Xpeng is considering shelving plans to adopt the Thor chip in next year's new models, while Nio has no plans to use the Thor chip in next year's models, according to local media.
US chip giant Nvidia (NASDAQ: NVDA) is facing the potential risk of losing core customers, as Thor, its next-generation smart driving chip, suffers delays.
Xpeng (NYSE: XPEV) is considering shelving plans to use the Thor chip in next year's new models, local media outlet 36kr reported today.
Nvidia had originally planned to have the Thor chip in mass production by mid-2024, but has now significantly delayed that plan, according to the report.
The chip is now expected to be fitted to cars by the middle of next year, but will be an entry-level version only, which is influencing some domestic car companies' decisions on new models, the report said.
Thor's mass production has been delayed to the point where car companies' in-house chips become mature, the report said, citing an industry source.
Nvidia unveiled the Thor chip for autonomous driving on September 20, 2022, as a successor to Orin, targeting automakers' 2025 models.
The system-on-a-chip (SoC) delivers up to 2,000 teraflops (TOPS) of performance, and manufacturers can use them all in the self-driving pipeline, or use some for in-vehicle AI and infotainment systems, and some for driver assistance.
That performance is eight times that of Orin, which delivers 254 TOPS of computing power each.
The first customer Nvidia announced at the time that would use Thor was Zeekr (NYSE: ZK), with production of the first model powered by the chip set to begin in early 2025, the US chip giant said in September 2022.
On January 9 of this year, Nvidia announced that Li Auto (NASDAQ: LI) had selected the Thor central on-board computer to drive its next-generation fleet.
On March 18, Nvidia said more Chinese auto brands, including BYD (HKG: 1211, OTCMKTS: BYDDY), Xpeng (NYSE: XPEV), and GAC Aion's premium brand Hyper, had joined Li Auto and Zeekr in building their future automotive roadmaps on Thor.
Xpeng originally considered using Thor on the P7+, which was launched on November 7, but due to delays with the chip, the electric sedan ended up using Orin, according to the report from 36kr today.
Nio (NYSE: NIO) also hasn't pre-ordered Nvidia's Thor chip for next year's models, and its new models will use its in-house Shenji chip, Nvidia's Orin, and chips from Horizon Robotics, according to the report.
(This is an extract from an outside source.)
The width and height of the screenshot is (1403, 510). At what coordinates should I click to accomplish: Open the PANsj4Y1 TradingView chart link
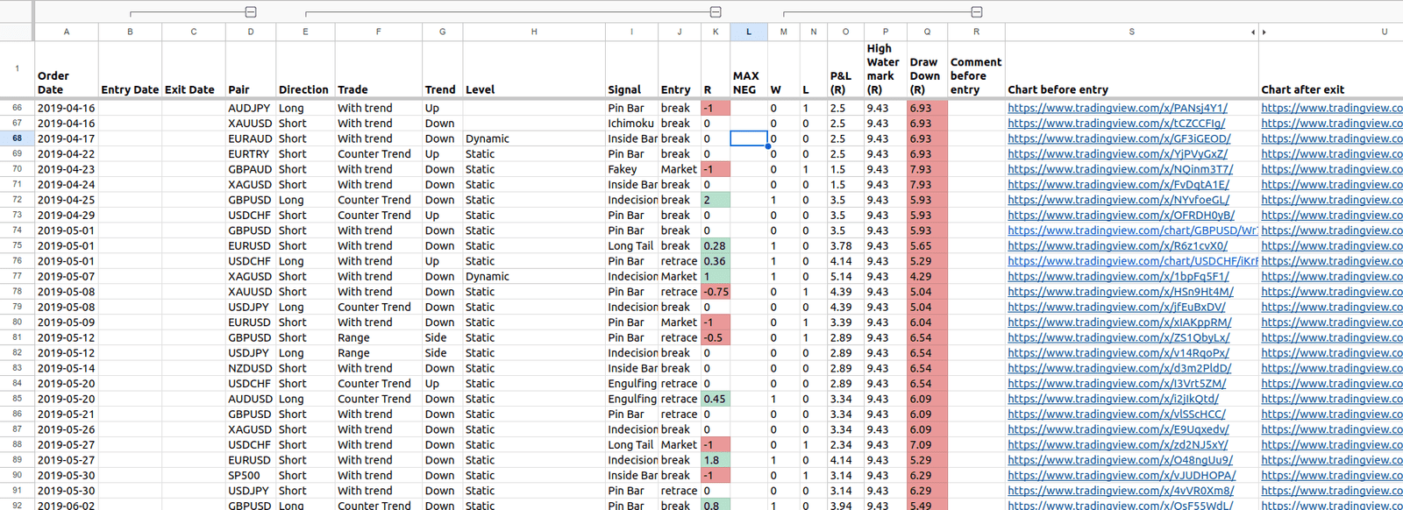click(x=1117, y=109)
Nio unveiled the Shenji NX9031 chip at Nio Day 2023 held on December 23, 2023 and the chip would be used in the ET9 executive flagship sedan. The sedan is already available for pre-order and the official launch is expected to be at the Nio Day 2024 event this Saturday.
On July 27, Nio said at its innovation day event that the Shenji NX9031 autonomous driving chip had seen successful tape-out on a 5 nm manufacturing process.
Xpeng announced on August 28 at the launch of its new model, the Mona M03, that its first AI chip, Turing, saw successful tape-out on August 23.
Li Auto is also working on its own smart driving chip, codenamed “Schumacher,” according to the report in 36kr today.
Li Auto is pre-researching a next-generation solution for end-to-end smart driving called VLA (visual language action modeling), which is expected to work better with its smart driving chip, which is slated for mass production in 2026, the report said, citing an insider, who added that it will make it less reliant on Thor.
Thor's delay may be due to problems with the chip's architecture, the report said, citing a person close to Nvidia.
Thor is integrated with Blackwell, Nvidia 's latest generation of high-performance GPU architecture, which is specifically designed for Transformer, Large Language Model (LLM) and generative AI workloads. But so far this year, Blackwell's mass production has suffered many upsets.
Blackwell is manufactured using TSMC's 4 nm process and contains 208 billion transistors. Nvidia originally planned to ship the chip in the second quarter of this year, but there have been subsequent shipment delays, 36kr noted.